The Making of Siberia

"What kind of fool decided to build a village out here, 300 kilometers [186 miles] from the nearest town?" asked Nadezhda Borovkova.
      The answer: Nikita S. Khrushchev's Soviet planners.
      Their aim here was to "civilize" the wild North while mining the Verkhoyansk Mountains--2,165 feet above sea level, 4,566 miles from Moscow and just 280 miles below the Arctic Circle, the same latitude as southern Iceland. The nearest airfield is seven hours by jeep on a road that legions of Josef Stalin's prisoners died building.
      "There were so many volunteers, people had to live in railroad cars while waiting for housing," recalled Tatiana Filippova, who arrived in 1980 to teach at the music institute.
      The improbable scene she described was repeated across the top of Russia as Stalin's gulag work gangs gave way to pampered pioneers lured north by salaries as much as eight times higher than corresponding Moscow wages.
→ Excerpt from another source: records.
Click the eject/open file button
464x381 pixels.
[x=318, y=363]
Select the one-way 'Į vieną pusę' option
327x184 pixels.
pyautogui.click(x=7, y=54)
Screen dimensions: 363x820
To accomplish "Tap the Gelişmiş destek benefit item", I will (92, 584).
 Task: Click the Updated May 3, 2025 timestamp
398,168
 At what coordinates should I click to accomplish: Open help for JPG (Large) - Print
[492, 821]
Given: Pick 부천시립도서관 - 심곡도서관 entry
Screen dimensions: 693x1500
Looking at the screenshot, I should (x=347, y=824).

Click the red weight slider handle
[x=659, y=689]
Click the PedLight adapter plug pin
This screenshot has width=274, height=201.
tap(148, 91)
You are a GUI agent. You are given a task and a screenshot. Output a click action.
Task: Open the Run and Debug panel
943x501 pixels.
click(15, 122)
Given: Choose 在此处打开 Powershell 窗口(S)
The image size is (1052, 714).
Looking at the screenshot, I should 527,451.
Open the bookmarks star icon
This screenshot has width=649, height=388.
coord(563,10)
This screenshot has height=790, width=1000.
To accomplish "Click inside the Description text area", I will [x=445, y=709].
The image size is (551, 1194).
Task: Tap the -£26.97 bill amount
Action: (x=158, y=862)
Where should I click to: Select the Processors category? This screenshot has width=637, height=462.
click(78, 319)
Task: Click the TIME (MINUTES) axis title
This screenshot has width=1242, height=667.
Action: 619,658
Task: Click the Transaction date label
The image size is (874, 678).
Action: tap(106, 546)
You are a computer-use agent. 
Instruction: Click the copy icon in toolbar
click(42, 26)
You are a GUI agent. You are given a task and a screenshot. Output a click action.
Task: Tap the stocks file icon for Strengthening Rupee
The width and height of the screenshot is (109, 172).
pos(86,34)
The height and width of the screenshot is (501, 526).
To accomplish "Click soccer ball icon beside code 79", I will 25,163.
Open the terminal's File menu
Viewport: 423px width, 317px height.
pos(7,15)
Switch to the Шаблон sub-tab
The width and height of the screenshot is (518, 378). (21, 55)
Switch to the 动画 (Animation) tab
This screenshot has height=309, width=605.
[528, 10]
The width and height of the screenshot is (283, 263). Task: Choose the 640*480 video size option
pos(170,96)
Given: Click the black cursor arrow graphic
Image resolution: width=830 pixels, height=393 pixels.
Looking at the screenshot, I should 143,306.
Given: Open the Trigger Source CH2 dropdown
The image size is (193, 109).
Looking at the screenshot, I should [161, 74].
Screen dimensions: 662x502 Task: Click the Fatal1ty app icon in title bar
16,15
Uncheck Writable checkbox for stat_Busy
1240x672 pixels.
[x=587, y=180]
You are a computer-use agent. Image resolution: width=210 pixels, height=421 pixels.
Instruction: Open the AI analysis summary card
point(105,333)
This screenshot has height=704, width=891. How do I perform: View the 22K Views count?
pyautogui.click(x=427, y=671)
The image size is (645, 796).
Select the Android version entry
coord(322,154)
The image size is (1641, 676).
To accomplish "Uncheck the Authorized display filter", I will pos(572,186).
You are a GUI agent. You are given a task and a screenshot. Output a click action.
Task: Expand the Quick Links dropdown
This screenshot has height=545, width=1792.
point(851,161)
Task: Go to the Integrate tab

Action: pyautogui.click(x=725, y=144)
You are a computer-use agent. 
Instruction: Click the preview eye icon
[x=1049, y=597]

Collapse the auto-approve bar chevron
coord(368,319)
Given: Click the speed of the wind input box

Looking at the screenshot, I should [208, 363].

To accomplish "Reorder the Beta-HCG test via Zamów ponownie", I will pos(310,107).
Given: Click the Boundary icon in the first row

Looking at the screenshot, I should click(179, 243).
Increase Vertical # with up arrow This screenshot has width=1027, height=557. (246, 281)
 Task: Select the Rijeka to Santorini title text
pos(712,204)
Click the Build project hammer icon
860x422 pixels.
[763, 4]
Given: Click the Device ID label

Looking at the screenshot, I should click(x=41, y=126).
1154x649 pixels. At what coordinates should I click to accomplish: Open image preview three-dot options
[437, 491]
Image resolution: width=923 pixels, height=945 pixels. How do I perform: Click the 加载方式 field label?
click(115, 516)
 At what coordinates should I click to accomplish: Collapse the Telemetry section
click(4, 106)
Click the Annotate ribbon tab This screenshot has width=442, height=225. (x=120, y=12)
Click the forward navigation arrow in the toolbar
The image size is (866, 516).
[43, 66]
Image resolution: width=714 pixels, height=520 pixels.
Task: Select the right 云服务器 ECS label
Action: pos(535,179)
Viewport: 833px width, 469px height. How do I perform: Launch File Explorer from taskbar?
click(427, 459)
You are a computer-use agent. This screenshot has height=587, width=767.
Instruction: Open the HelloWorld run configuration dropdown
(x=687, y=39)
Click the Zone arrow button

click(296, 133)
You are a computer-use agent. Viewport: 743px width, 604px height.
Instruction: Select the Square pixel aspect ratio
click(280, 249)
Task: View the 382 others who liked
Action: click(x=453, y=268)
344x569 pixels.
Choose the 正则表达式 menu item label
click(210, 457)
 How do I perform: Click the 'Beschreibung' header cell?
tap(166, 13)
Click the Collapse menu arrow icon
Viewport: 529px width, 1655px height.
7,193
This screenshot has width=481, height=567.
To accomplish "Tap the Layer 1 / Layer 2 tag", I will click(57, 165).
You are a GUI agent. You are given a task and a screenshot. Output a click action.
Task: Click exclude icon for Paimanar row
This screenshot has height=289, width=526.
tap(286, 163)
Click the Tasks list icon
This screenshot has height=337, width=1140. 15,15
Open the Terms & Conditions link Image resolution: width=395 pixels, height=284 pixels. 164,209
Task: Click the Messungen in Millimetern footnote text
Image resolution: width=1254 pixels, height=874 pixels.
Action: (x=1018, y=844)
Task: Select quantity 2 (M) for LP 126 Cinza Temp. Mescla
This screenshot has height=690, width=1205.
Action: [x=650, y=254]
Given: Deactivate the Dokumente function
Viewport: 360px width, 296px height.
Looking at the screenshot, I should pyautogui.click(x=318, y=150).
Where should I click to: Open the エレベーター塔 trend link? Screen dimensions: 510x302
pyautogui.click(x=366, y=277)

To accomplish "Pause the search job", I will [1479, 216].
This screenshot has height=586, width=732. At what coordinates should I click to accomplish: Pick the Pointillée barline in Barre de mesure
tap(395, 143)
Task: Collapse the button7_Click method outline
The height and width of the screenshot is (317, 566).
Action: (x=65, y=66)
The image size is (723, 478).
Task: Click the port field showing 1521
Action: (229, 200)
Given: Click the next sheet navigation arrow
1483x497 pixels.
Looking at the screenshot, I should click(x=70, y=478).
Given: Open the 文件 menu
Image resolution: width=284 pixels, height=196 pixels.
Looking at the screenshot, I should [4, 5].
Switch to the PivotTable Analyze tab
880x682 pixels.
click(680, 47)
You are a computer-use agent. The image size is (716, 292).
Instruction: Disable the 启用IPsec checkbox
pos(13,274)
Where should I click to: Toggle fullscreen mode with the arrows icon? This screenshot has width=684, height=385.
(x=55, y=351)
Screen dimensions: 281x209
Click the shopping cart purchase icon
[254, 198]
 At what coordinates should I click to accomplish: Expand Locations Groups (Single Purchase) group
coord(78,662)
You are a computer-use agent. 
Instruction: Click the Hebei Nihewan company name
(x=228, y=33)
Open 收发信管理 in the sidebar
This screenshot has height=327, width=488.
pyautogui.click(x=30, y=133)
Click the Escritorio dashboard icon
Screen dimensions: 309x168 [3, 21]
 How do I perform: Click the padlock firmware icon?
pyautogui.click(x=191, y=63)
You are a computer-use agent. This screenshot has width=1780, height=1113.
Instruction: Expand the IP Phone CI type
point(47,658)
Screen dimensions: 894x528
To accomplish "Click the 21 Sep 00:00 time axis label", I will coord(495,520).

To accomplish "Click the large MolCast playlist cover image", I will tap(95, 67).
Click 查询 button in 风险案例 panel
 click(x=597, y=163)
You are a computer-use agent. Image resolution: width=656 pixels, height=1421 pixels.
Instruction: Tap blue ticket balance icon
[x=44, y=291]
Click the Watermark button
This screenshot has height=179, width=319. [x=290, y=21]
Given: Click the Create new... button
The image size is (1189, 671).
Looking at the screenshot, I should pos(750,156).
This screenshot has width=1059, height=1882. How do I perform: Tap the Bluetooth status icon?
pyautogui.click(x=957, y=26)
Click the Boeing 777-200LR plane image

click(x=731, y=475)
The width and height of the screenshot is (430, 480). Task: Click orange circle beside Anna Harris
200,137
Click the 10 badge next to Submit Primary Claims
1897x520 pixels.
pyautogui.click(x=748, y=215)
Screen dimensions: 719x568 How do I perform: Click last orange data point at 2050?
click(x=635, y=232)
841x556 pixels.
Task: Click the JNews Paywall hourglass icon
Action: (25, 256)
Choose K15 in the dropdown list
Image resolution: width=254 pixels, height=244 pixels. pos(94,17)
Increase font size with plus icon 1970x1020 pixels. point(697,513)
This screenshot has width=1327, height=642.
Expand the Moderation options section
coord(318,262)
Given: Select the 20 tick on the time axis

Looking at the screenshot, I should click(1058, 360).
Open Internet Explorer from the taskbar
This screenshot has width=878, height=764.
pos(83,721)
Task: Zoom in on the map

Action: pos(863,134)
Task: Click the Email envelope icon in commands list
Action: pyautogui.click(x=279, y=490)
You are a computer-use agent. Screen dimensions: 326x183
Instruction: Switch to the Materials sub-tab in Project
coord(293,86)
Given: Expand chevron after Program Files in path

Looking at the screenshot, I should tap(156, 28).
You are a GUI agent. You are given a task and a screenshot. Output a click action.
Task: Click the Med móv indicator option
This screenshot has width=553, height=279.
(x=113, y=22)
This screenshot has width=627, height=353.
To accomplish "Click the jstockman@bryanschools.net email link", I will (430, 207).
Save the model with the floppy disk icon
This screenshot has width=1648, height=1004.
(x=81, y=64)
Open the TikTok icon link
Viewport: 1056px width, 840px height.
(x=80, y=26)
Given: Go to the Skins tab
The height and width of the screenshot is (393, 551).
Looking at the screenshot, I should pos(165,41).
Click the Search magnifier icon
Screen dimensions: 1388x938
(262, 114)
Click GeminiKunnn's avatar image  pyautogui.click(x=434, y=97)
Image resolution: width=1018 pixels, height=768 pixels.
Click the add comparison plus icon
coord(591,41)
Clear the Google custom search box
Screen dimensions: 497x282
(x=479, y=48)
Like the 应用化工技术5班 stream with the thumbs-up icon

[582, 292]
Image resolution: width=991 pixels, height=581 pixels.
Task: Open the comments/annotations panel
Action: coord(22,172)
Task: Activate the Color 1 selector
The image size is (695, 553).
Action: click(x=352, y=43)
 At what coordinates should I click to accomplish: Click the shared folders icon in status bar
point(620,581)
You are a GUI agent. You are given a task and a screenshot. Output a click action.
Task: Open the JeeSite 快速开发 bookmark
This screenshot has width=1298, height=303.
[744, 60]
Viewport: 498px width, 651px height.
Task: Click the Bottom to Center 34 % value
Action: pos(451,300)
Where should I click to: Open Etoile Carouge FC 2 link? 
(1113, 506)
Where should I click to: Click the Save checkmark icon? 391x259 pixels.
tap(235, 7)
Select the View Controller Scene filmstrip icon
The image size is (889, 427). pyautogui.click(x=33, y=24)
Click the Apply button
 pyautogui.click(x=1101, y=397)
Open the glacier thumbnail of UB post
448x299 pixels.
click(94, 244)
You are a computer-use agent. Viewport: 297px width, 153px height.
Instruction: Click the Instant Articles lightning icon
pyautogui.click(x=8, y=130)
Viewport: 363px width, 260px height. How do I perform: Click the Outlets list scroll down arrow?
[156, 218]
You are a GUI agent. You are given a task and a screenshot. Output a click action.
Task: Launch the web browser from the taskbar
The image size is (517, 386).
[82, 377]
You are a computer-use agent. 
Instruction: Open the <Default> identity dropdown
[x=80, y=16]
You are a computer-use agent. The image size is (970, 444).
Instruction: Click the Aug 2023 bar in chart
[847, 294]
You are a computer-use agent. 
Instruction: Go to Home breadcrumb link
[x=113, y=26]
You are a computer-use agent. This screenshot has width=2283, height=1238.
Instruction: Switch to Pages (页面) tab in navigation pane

Defying all odds and economic sense, cities sprang up on the permafrost to serve the Soviet mining, oil and nuclear power industries.

"Our government told us we were creating a special breed of people who could live and work in the cold--something the capitalists had not yet achieved," said Mikhail Bruk, a mining executive in Yakutsk, the regional capital.
      The settlers were young, adventurous and from all over. Valery Budko came here from Kyrgyzstan--then Soviet Kirghizia--at 21, with dreams of making a quick killing in the mines and retiring to warmer latitudes.
      After five years, Budko met and married Lyubov Bezrukavaya, who had come with her parents from Ukraine and worked at the power plant. Their daughter was born here in 1990. The couple figured they needed to work four more years to buy a comfortable home on what Northerners call "the mainland"--non-Arctic European Russia.
      But by then, the "mainland" had sobering new ideas.

World markets began dictating prices. President Boris N. Yeltsin's advisors worked out the cost of the northern campaign and announced in 1992 that they couldn't afford it. They drafted vague plans to evacuate the region's "nonessential" population and develop its resources more slowly, sending workers in shifts without their families.